Assigned task
Please print all of the entries, matching them exactly.

§ §

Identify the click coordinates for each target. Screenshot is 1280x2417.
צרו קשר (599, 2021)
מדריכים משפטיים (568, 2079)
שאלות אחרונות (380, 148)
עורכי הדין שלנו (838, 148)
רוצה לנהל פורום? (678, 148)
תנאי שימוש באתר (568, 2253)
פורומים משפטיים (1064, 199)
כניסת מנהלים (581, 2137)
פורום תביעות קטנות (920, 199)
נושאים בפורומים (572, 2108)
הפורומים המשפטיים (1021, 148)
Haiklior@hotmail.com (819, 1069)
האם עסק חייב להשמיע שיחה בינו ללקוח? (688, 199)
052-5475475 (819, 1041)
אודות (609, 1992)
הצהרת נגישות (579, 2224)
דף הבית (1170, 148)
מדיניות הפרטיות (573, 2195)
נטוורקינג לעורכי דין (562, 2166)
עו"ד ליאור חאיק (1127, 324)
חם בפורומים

§ §

Solution to the problem
Identify the click coordinates for each target. Screenshot is 1280x2417.
צרו קשר (599, 2021)
מדריכים משפטיים (568, 2079)
שאלות אחרונות (380, 148)
עורכי הדין שלנו (838, 148)
רוצה לנהל פורום? (678, 148)
תנאי שימוש באתר (568, 2253)
פורומים משפטיים (1064, 199)
כניסת מנהלים (581, 2137)
פורום תביעות קטנות (920, 199)
נושאים בפורומים (572, 2108)
הפורומים המשפטיים (1021, 148)
Haiklior@hotmail.com (819, 1069)
האם עסק חייב להשמיע שיחה בינו ללקוח? (688, 199)
052-5475475 (819, 1041)
אודות (609, 1992)
הצהרת נגישות (579, 2224)
דף הבית (1170, 148)
מדיניות הפרטיות (573, 2195)
נטוורקינג לעורכי דין (562, 2166)
עו"ד ליאור חאיק (1127, 324)
חם בפורומים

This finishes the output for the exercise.